|  | 2025–26 West Georgia Wolves women's basketball team |
- University: University of West Georgia
- First season: 1979–80
- Head coach: Joanna Reitz (3rd season)
- Location: Carrollton, Georgia
- Arena: The Coliseum (capacity: 6,469)
- Conference: UAC
- Nickname: Wolves
- Colors: Blue and red

NCAA Division II tournament Sweet Sixteen
- 1992, 1994

NCAA Division II tournament appearances
- 1989, 1990, 1992, 1994, 2008

Conference tournament champions
- Gulf South: 1992, 1994, 2024

= West Georgia Wolves women's basketball =

The West Georgia Wolves women's basketball team, known previously as the West Georgia Braves, represents the University of West Georgia in Carrollton, Georgia in women's NCAA Division I college basketball.
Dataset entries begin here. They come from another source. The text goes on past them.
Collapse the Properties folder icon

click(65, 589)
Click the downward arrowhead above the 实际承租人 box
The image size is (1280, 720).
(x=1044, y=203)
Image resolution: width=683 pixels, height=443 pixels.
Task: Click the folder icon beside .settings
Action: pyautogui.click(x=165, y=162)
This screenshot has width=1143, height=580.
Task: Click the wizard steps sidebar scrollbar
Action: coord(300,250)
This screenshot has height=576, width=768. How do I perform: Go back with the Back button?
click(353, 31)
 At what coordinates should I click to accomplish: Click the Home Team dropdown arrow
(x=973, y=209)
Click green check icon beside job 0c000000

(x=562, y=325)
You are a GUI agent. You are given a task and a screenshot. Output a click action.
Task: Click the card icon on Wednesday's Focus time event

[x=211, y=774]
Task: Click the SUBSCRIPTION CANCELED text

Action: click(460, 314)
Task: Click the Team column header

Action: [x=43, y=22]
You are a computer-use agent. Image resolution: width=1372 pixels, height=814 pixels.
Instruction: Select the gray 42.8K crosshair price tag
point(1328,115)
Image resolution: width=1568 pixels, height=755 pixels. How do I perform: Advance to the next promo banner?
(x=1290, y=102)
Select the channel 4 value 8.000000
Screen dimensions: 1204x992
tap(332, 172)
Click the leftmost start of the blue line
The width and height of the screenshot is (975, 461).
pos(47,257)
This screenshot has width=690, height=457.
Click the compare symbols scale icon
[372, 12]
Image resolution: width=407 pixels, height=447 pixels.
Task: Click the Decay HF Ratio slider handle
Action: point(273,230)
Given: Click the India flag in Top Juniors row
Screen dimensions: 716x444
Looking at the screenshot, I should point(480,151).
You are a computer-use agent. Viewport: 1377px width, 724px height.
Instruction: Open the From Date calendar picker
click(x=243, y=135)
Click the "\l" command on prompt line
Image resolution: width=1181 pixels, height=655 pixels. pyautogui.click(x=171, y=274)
From 2024, the Wolves have been members of the United Athletic Conference. Due to the NCAA's policy on reclassifying programs, the Wolves will not be eligible to compete in the NCAA tournament until the 2028–29 season.

==Postseason==
===NCAA Division II===
The Braves and Wolves made five appearances in the NCAA Division II women's basketball tournament. They had a combined record of 3–5.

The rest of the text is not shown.